#### What you are asked to do:
Exactly reproduce the line containing "Task: Click the 公共DNS grid link" and all later lines to the end of the entries, leaving the pictures out of your copy.

#### Information supplied:

○ ○ ○ ○ ○

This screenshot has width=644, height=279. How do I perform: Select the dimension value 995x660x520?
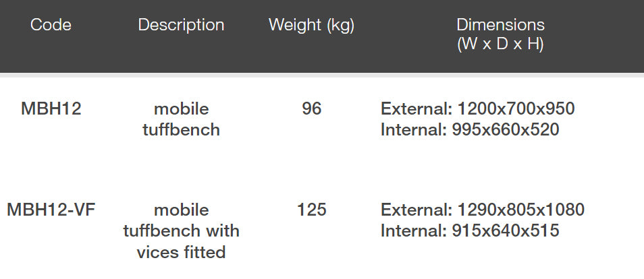click(504, 129)
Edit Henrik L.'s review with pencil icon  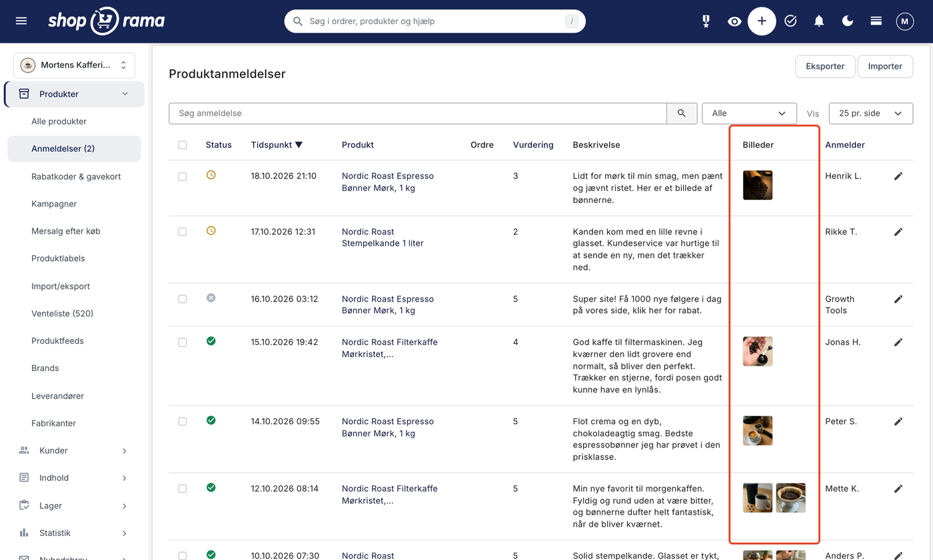pos(898,176)
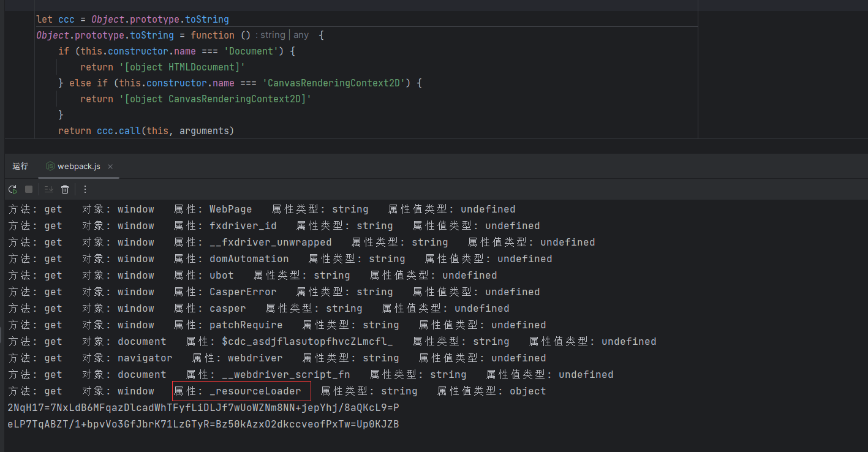This screenshot has height=452, width=868.
Task: Toggle scroll to end in run console
Action: 48,190
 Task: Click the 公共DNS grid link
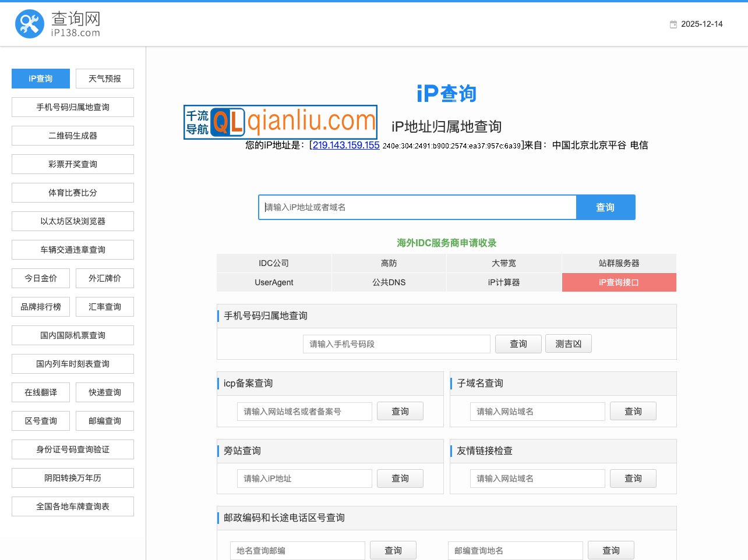click(389, 282)
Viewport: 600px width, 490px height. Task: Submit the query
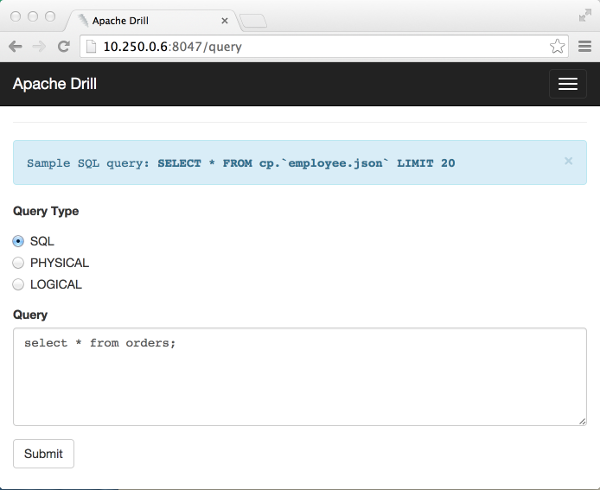click(43, 453)
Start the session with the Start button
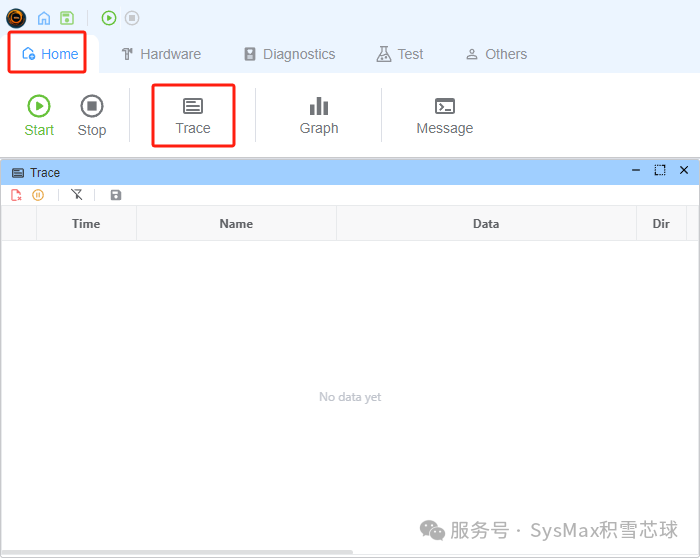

○ ○ ○ ○ ○

#### Result of this exercise:
 Task: Click the 公共DNS grid link
click(389, 282)
Viewport: 600px width, 490px height. Task: Submit the query
click(43, 453)
Start the session with the Start button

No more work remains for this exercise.